It must most clearly be emphasized that not only no such thought as an attack upon the Empire entered the heads of these soldiers, but that the very idea of it would have been inconceivable to them. Had you proposed it they would not even have known what you meant. That a particular section of the army should fight against a particular claimant to the Empire (and therefore and necessarily in favor of some other claimant) they thought natural enough; but to talk of an attack upon the Empire itself would have seemed to them like talking of an attack upon bread and meat, air, water and fire. The Empire was the whole method and meaning of their lives.
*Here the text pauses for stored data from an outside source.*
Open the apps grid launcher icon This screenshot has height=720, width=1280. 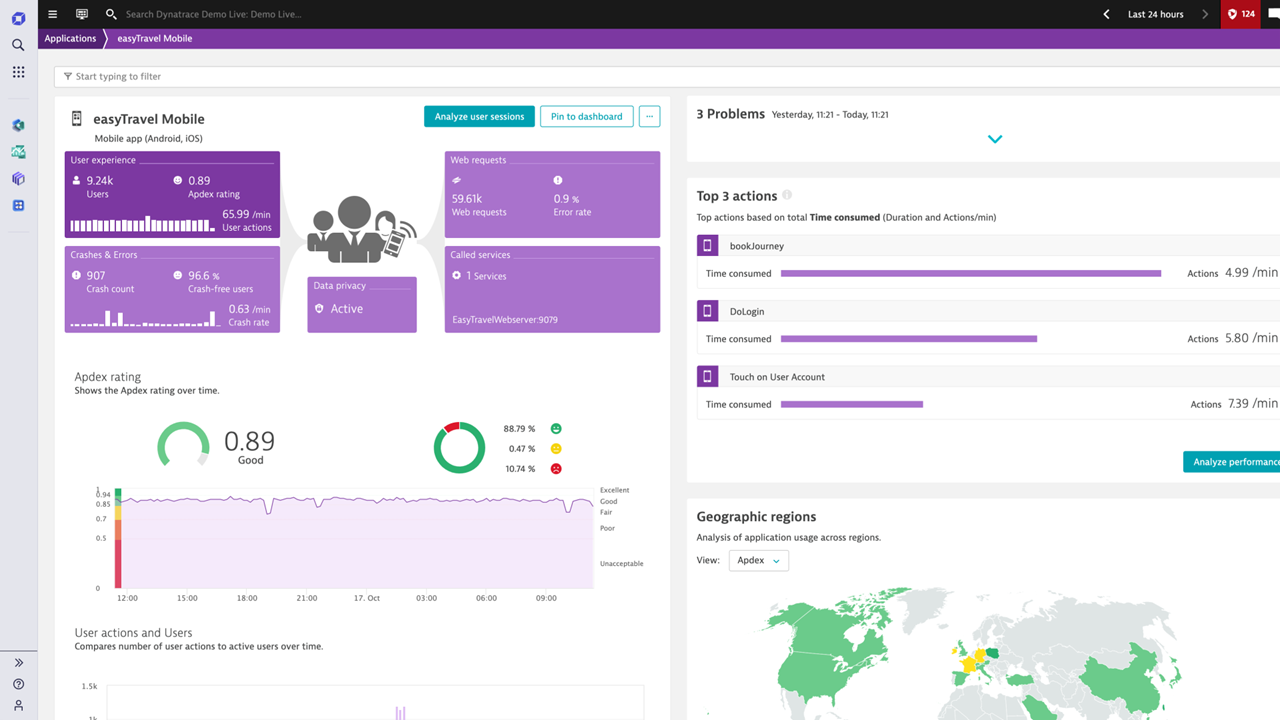tap(18, 72)
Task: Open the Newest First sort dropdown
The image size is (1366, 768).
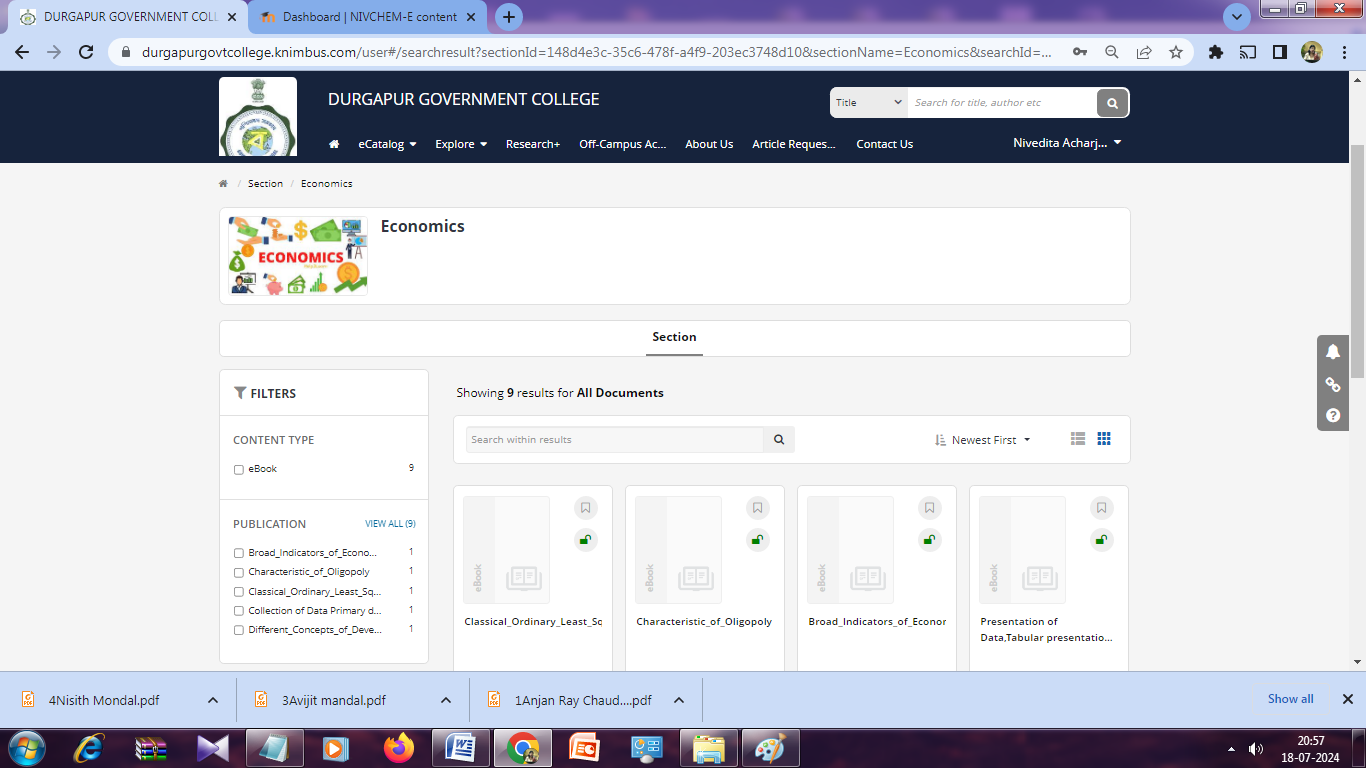Action: 982,440
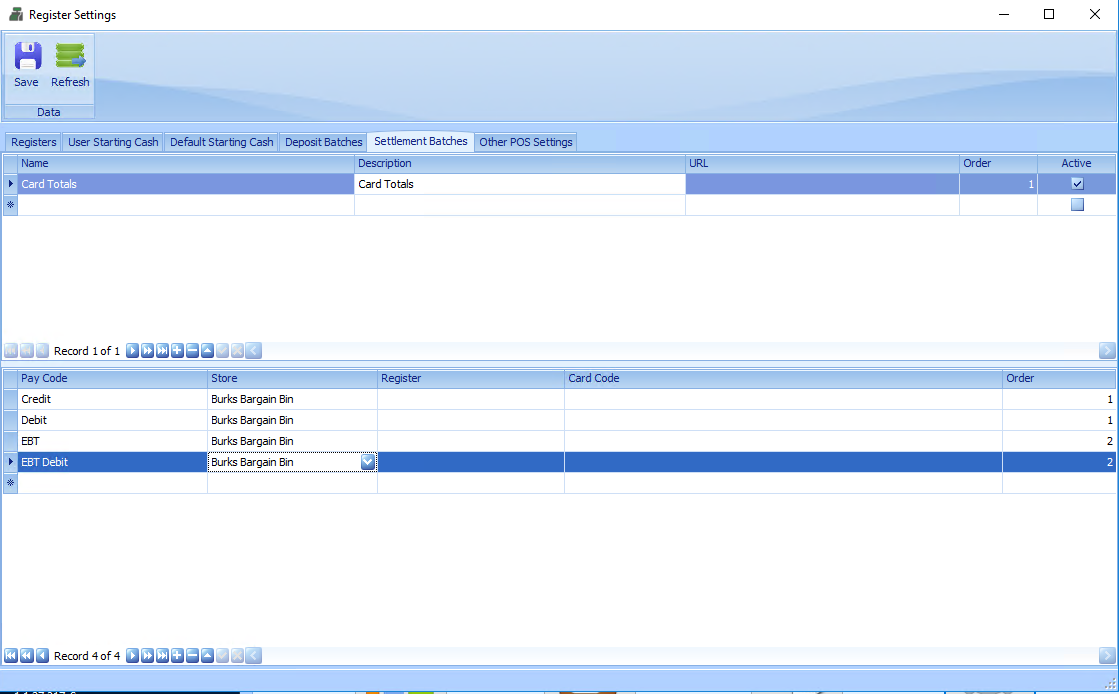Screen dimensions: 1119x694
Task: Select the Credit pay code row
Action: coord(112,399)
At intervals the high and wealthy civilization of the Roman Empire was, of course, subjected to attempted pillage by small and hungry robber bands without its boundaries, but that had nothing to do with the barbaric recruitment of the Roman Army save when such bands were caught and incorporated. The army was always ready at a moment's order to cut such foreign raiders to pieces—and always did so successfully.
The portion of the Army chosen to repel, cut up, and sell into slavery a marauding band of Slavs or Germans or Celts, always had Celts or Slavs or Germans present in large numbers among its own soldiery. But no tie of blood interfered with the business. To consider such a thing would have been inconceivable to the opponents on either side. The distinction was not between speech and speech, still less between vague racial customs. It was a distinction between the Imperial Service on the one side, against the outer, unrecognized, savage on the other.
As the machinery of Government grew weak through old age, and as the recruitment of the Army from barbarians and the large proportion of auxiliary regular forces began to weaken that basis of the whole State, the tendency of pillaging bands to break in past the frontiers into the cultivated lands and the wealth of the cities, grew greater and greater; but it never occurred to them to attack the Empire as such. All they wanted was permission to enjoy the life which was led within it, and to abandon the wretched conditions to which they were compelled outside its boundaries.
Sometimes they were transformed from pillagers to soldiers by an offer extended by the Roman authorities; more often they snatched a raid when there was for the moment no good garrison in their neighborhood. Then a Roman force would march against them, and if they were not quick at getting away would cut them to pieces. But with the progress of the central decline the attacks of these small bands on the frontiers became more frequent. Frontier towns came to regard such attacks as a permanent peril and to defend themselves against them. Little groups of raiders would sometimes traverse great districts from end to end, and whether in the form of pirates from the sea or of war bands on land, the ceaseless attempts to enjoy or to loot (but principally to enjoy) the conditions that civilization offered, grew more and more persistent.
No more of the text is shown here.